We are happy to introduce CANOPUS, a tool for the comprehensive annotation of compound classes from MS/MS data (certain restrictions apply, see below). In principle, CANOPUS is doing something similar as CSI:FingerID: Whereas CSI:FingerID can tell you what substructures are part of the query compound, CANOPUS does so for compound classes. The differences between both tasks are subtle but have massive consequences. See this preprint on the details of this difference, how CANOPUS works, how good it works etc.

At present, CANOPUS predicts 1270 compound classes. In more detail, CANOPUS predicts ClassyFire compound classes. ClassyFire is not the first but, to the best of our knowledge, by far the most comprehensive approach to assign classes solely from structure. (This last point is key, as this allows us to assign thousands of classes for millions of molecular structures.) Please have a look there if you use CANOPUS: Certain compound class definitions may be not what you expect. For example, we found that many phytosteroids are classified as bile acids in ClassyFire. While the biochemical origin of both classes is very different, they are structural very similar and, therefore, represented by the same class in the ClassyFire ontology.

You can download, install and use CANOPUS through SIRIUS 4.4. You will notice a new tab where you can access, for each compound, all compound classes it does or does not belong to (and, how sure we are about that). Fancier visualizations (see the preprint) will be made available with upcoming releases.

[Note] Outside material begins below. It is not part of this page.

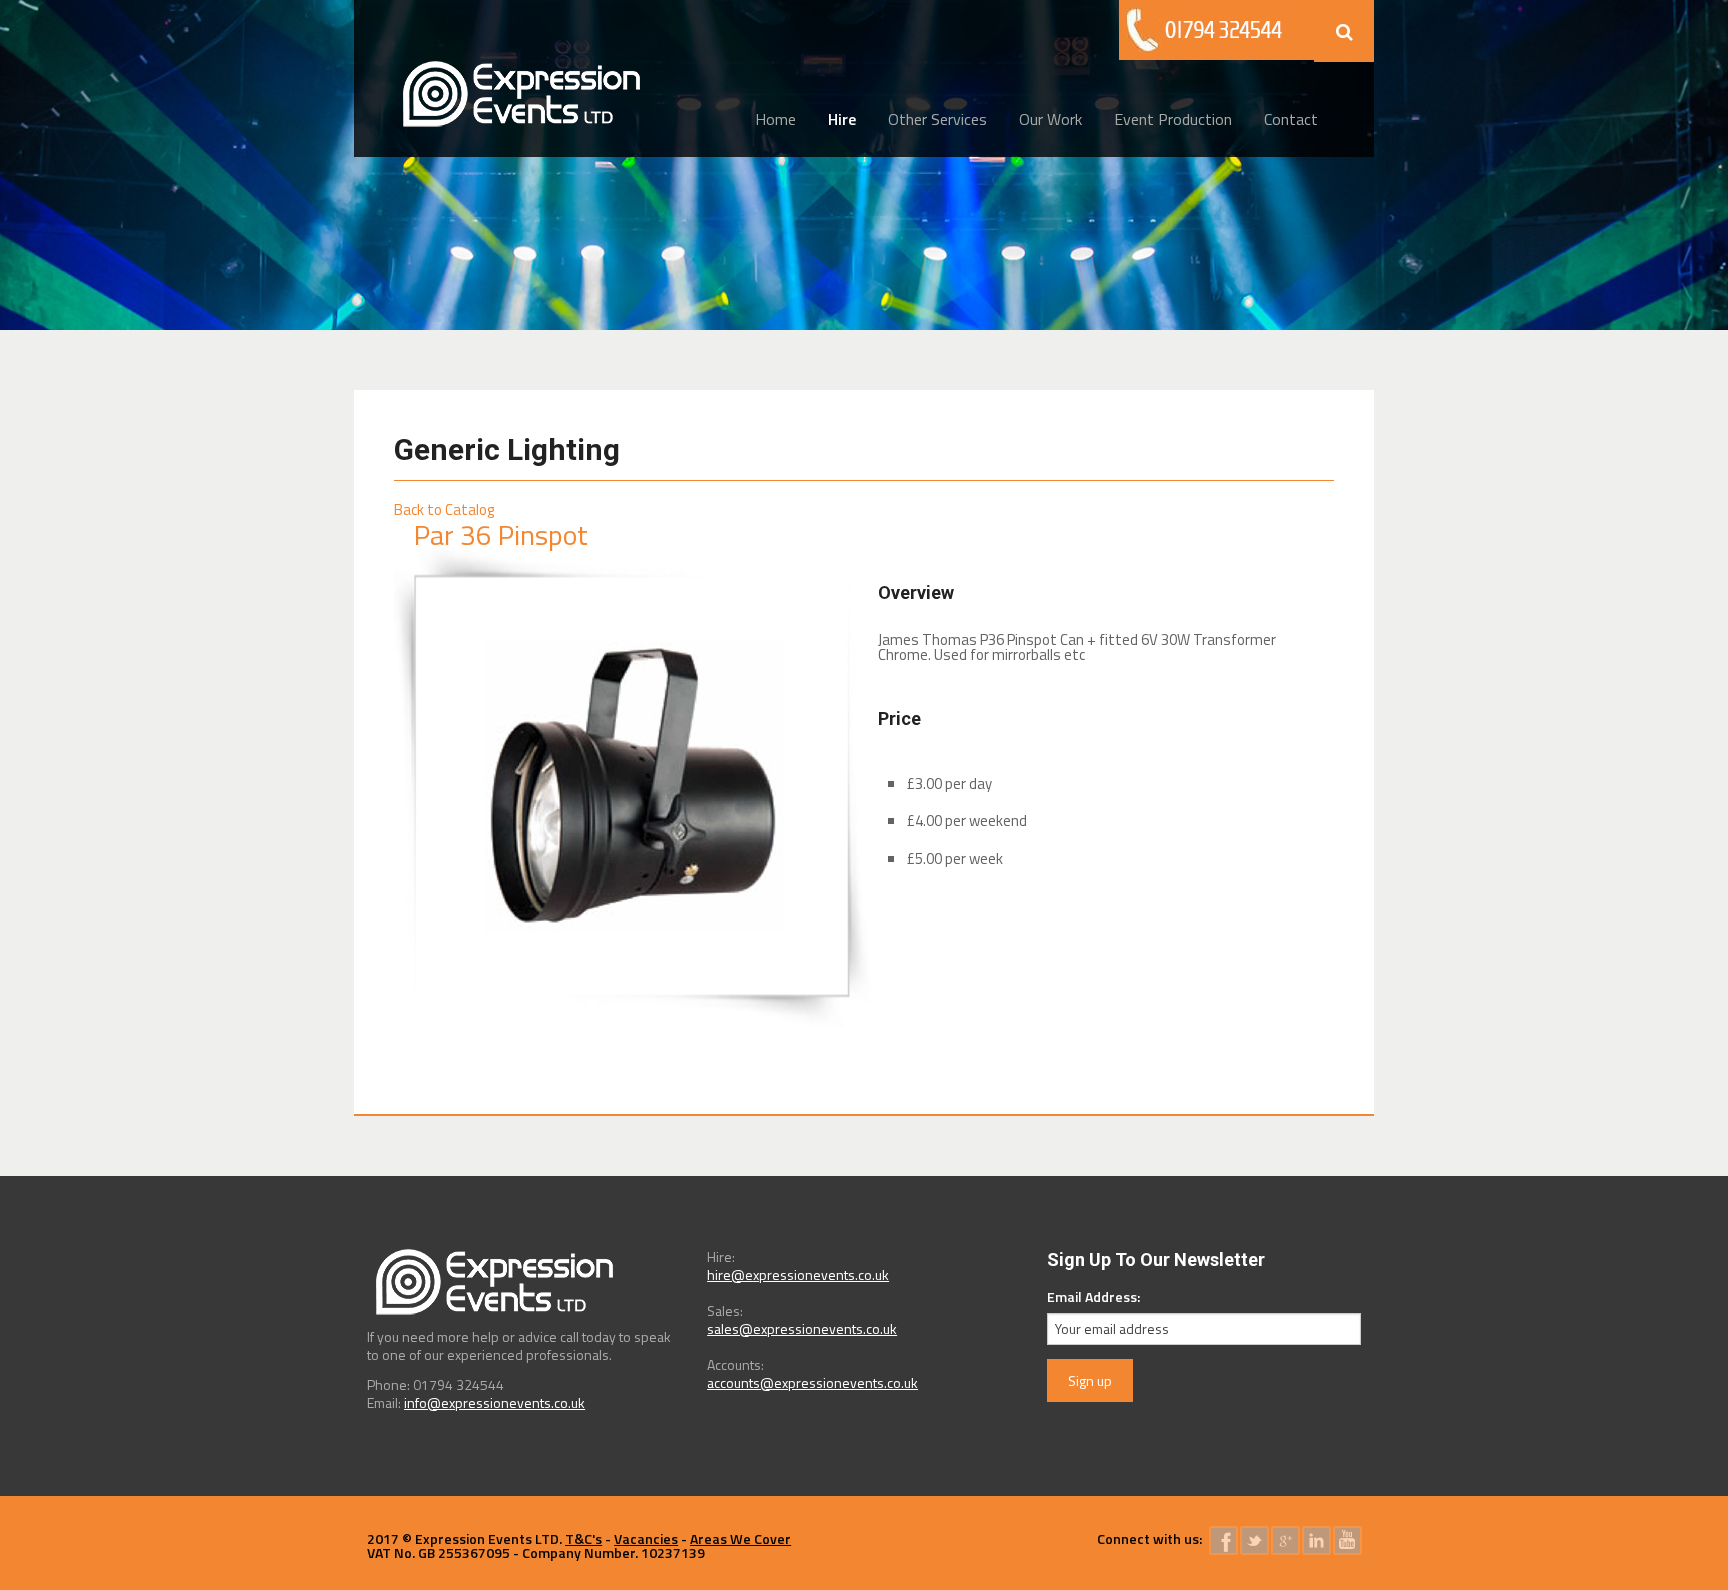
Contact (1291, 119)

ps. Clearly, CANOPUS is comprehensive only within the limits of the LC-MS/MS technology: If a compound does not ionize, if no fragmentation spectrum is recorded in Data Dependent Acquisition, if a compound does not show any fragmentation, if multiple compounds are fragmented in a single spectrum etc, then CANOPUS cannot help you. We don’t do magic. Also, CANOPUS is limited by the available (structure and MS/MS) training data; but several years of thinking have been invested to get the most out of it.